—————————————————-
Anka Novel
[Çevirmen: Kül]
[Prova Okuyucu: Kül]
—————————————————-
Bölüm 9: Denizkızı Ülkesi
Neo’nun iç çekişini gören Clara, daha da şüpheci oldu.
Düşüncelerinden emin gibiydi.
Neo… zayıftı.
Ölüm aurası dışında, onu güçlü gösteren hiçbir şeyi yoktu.
Vücudundan sızan İlahi Enerji, kıyaslanamayacak kadar zayıftı ve onu kontrol edemiyordu.
Gücü hakkında blöf mü yapıyordu?
Hayır, onu başından beri yanlış mı anlamışlardı?
O, yüksek rütbeli bir yarı tanrı olduğunu hiç söylememişti, bunu kendileri düşünmüştü.
Eğer bu doğruysa, onu Denizkızı Ülkesine getirmelerine gerek yoktu.
Clara mızrağına baktı.
Parmakları seğirdi.
Onu kapmayı düşünmüştü ki, Neo’nun ona baktığını fark etti.

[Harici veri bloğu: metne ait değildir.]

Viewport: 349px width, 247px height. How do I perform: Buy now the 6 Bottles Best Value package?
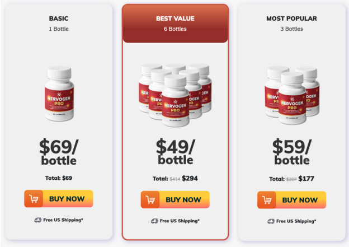point(175,199)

Neo bakışlarını mızrağa çevirdi ve alaycı bir şekilde güldü.
“Kan dökme arzusunu mu hissetti?”
Clara’nın daha da kafası karıştı.
Neo’nun Ölüm elementiyle çok yüksek bir bağı olduğu açıktı, kendisine yöneltilen en ufak bir kan dökme arzusunu bile hissedebiliyordu, ama zayıf İlahi Enerji kontrolü, onun en iyi ihtimalle Uyanmış bir Yarı Tanrı olduğunu gösteriyordu.
“Ne oldu?”
“O güçlü mü, yoksa zayıf mı?”
Clara hemen harekete geçmemeye karar verdi.
Şimdilik onu izleyecekti.
Azure Ejderha, Alaspa Denizi’ne ulaştı.
Neo, her yönde yüzlerce küçük ve dev kasırga görünce içinden nefesini tuttu.

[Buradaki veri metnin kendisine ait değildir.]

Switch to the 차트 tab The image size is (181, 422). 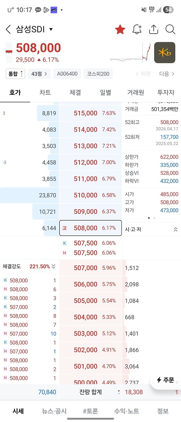click(x=45, y=93)
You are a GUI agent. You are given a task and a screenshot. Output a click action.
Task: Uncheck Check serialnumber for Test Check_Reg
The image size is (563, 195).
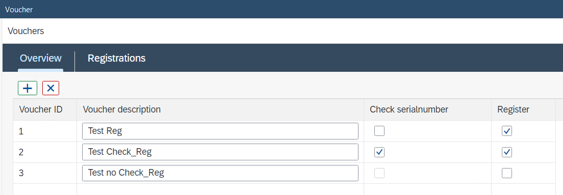379,152
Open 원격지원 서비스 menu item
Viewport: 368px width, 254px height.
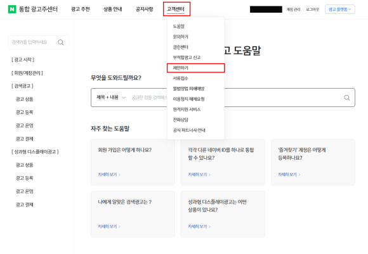187,109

Gökyüzü bulutlarla kaplıydı ve ışığın yokluğundan dolayı deniz altı zifiri karanlıktı.
Güneş ışığı olmadan, çok geç olmadan kasırganın içine girildiğini anlamak imkansızdı.
Azure Ejderha, kasırgaların aralarından hızla uçtu.

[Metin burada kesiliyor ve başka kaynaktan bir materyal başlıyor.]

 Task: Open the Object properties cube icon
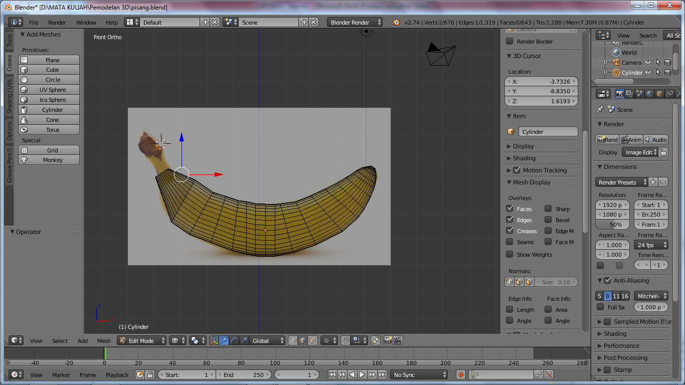[x=659, y=94]
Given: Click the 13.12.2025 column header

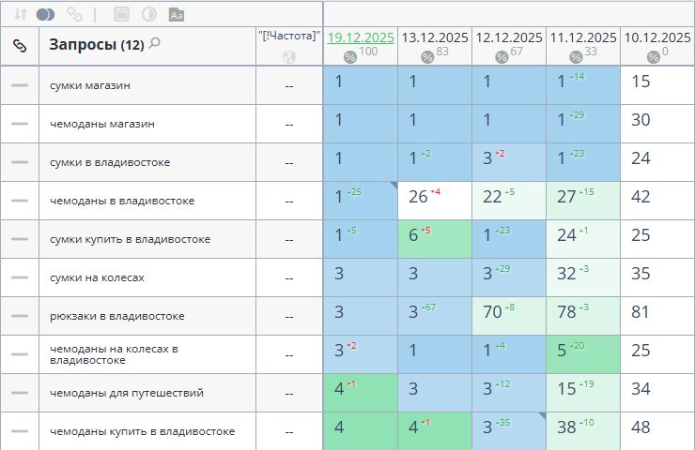Looking at the screenshot, I should (435, 38).
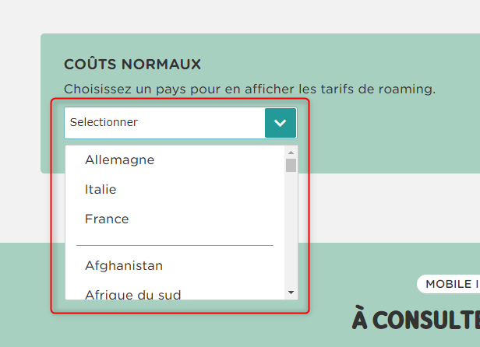Click the list scrollbar down arrow

[x=291, y=293]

Deniz şeytanlarının menzilini ve gücünü biliyor gibiydi ve profesyonel bir otobüs şoförü gibi yolunu bulmayı başardı.
Yarım gün sonra kasırgalar kayboldu.
Bulutlar dağıldı, güneş ışığı geri geldi ve uzakta bir kıyı belirdi.
“Geldik,” dedi Amelia gülümseyerek.
Azure Ejderhaya kıyıyı dolaşmasını ve onları tenha bir bölgeye bırakmasını emretti.
Neo, Azure Ejderha’nın sırtından indiğinde nefes nefeseydi.
Gözlerinin altında koyu halkalar vardı ve kasları ağrıyordu.
Bir gün boyunca dinlenmeden Azure Ejderhaya binmek, zayıf vücudunu mahvetmişti.
“Lanet olsun, Uyanmış rütbesine ulaştıktan sonra neden bu kadar zayıfım? Lanetlendim mi ne oldu?”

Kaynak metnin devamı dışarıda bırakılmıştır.